Dans l'oeuvre de Thomas Hardy, on retrouve bien des inspirations issues de sa propre vie et de ses expériences. Astronome amateur, Hardy a acquis une connaissance suffisante de ce domaine scientifique pour se risquer à en faire le théâtre d'une passion hors du commun (pour l'époque) entre un jeune homme et une femme mariée et de dix ans son aînée. Autre sujet que l'auteur maîtrise : la femme. Cet écrivain fut en effet - et dès son plus jeune âge - séduit et séducteur à bien des reprises et il a acquis précocement un "sens de la femme" que je n'avais alors trouvé que chez Zola - autre auteur naturaliste qu'il admirait et auquel il sera d'ailleurs souvent comparé outre-Manche. Etant moi-même une femme, et connaissant quelque peu le contexte social de la fin du XIXème siècle, je m'émerveille une fois de plus de la subtilité appliquée par Hardy à son analyse de la femme, de son sentiment amoureux et de la conscience de sa destinée. Très critique vis-à-vis des convenances et des codes sociaux, il s'évertue alors à faire de ses héroïnes les victimes d'une société peu tendre avec le sexe dit "faible", plaçant chacune au centre d'une véritable toile d'araignée, engluée dans ses aspirations, chahutée dans ses sentiments, terrifiée par sa réputation, angoissée par les multiples jugements des familiers ou des inconnus, et cependant assez déterminée à faire preuve d'audace jusqu'à fouler aux pieds la bienséance.

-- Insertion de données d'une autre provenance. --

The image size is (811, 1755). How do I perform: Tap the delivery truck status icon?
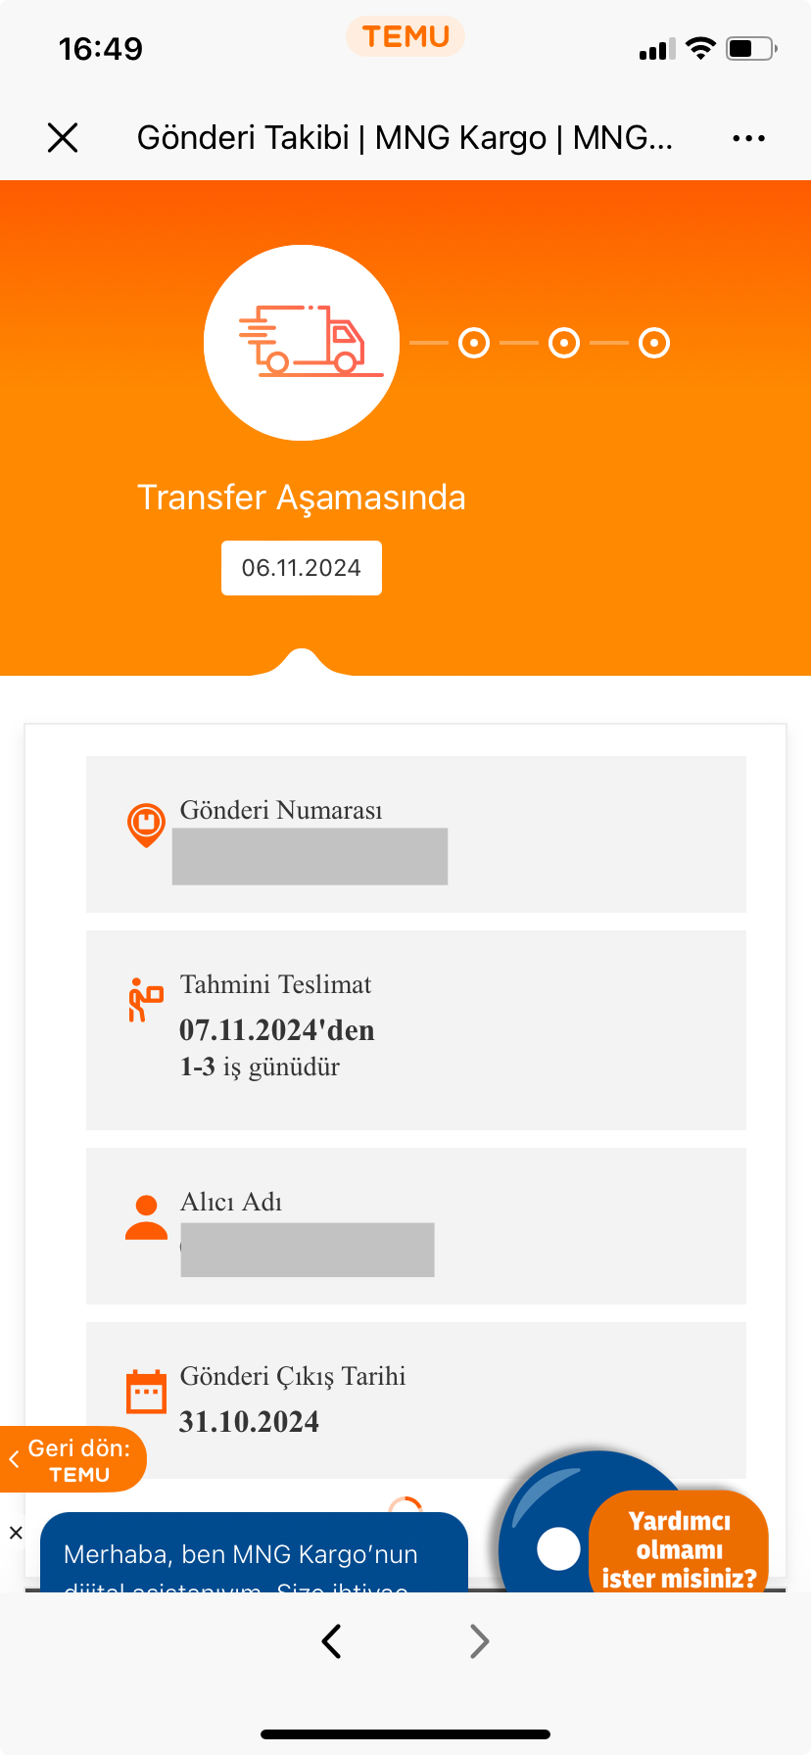(x=302, y=343)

J'ai passé un très bon moment en la compagnie de Swithin et de Viviette, même si j'aurais souvent voulu leur dicter d'autres choix que les leurs. Côté rythme, la narration est un poil en-dessous de l'impétueux "Loin de la foule déchaînée" si cher à mon cœur mais je ne me suis pas ennuyée pour autant en cours de découverte.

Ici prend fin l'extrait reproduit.